Read a Sample: Sugar

Sample Chapter, Sugar

Everybody likes sugar.
Folks say, “There wouldn’t be any good food without sugar.” Like rhubarb cobbler. Blueberry pie. Yellow cake.
But I hate sugar. I won’t eat it. Not ever.
“No sweets, just savories,” I used to tell Ma. “Corn bread. Grits.” Even nasty okra and green beans are better than sugar.
There’s all kinds of sugar. Crystals that turn lemons into lemonade. Syrup that cools into taffy. Or pralines, brittle. There’s even sugarcane you can suck until your lips wrinkle and pucker.
In the mill, there’re mountains of sugar ready to be shipped from Louisiana to the whole wide world.
Ma would say , “Most folks think sugar is something in a tin cup or a china bowl. They don’t know sugar is hard.”
“Hard,” I’d echo as she poured well water into a bowl.
“Months of planting, hoeing, harvesting. Bones aching , sweat stinging your eyes. Dirt clings everywhere.”
“Beneath nails, toes. Even in my hair,” I’d complain before splashing my face with water.
Me and Ma always smelled of sugar, sweat, and dirt.

“What did I smell like when I was born?”
“Spring,” she’d whisper, wiping my face dry. “Not Planting-Day spring. Just spring. Blooming, lemony, and fresh.”

I wish I could remember that clean smell.
When I was two days old, Ma strapped me to her back and cut cane.

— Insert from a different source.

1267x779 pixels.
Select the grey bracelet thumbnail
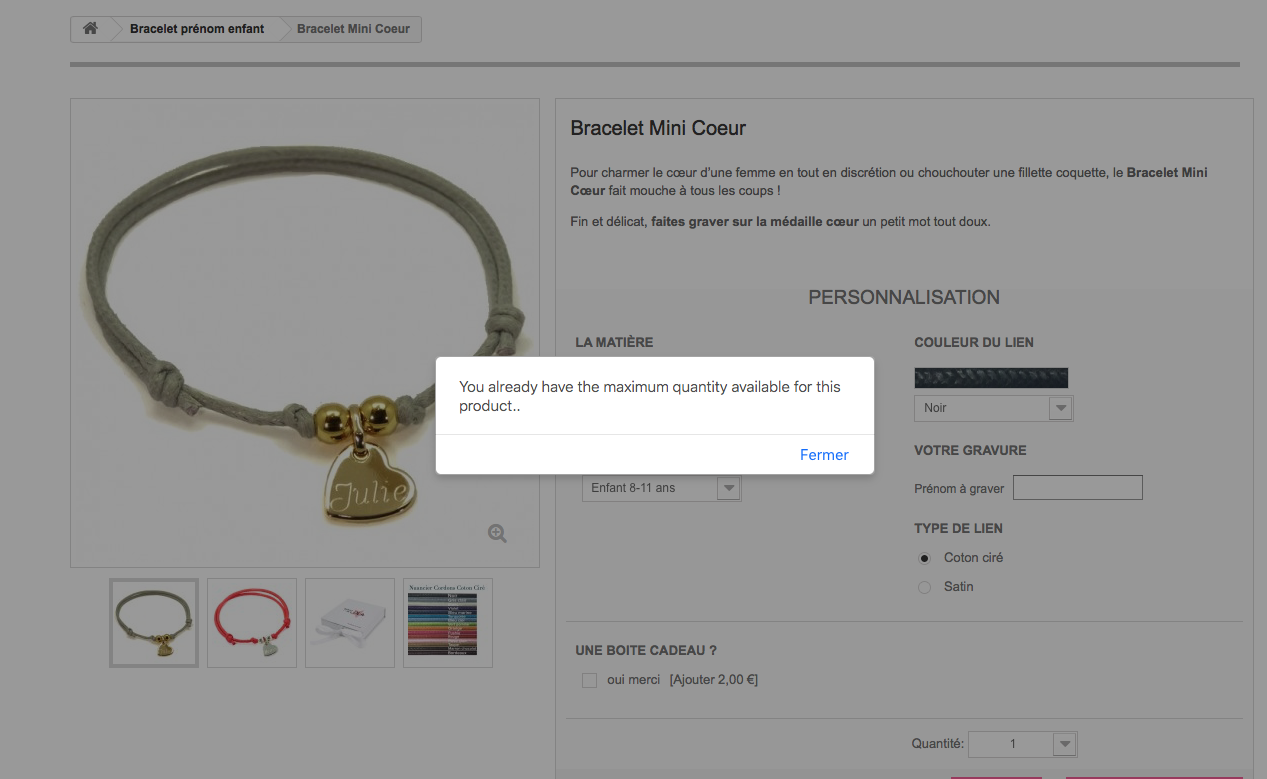(x=154, y=622)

Nights, we ate cornmeal cakes. Then me and Ma would lie on our hay mattress on the packed-dirt floor.
“Sugar’s hard,” she’d sigh, kissing my cheek, twice, before sleep.
Before another day tending cane.


River Road is almost nothing but cane. There’re two rows of slave shacks. Mostly empty now. There’s the big plantation house where the Willses live. The mill where cane is boiled and dried into crystals. The stable and henhouse.
The rest is cane . Growing ten feet high, row after row, as far as the eye can see. When wind blows, cane hisses, comes alive, swaying like a dancing forest. Thin, pointy leaves lick the air, flapping like streamers. It’s pretty. ’Til you get close. Then sugar gets nastier than any gator.
Sugar bites a hundred times , breaking skin and making you bleed. Each leaf has baby teeth on all its edges. Even with work gloves, tiny red pricks itch everywhere. My cheeks get smacked. By harvest’s end, my face, hands, and arms are all cut up.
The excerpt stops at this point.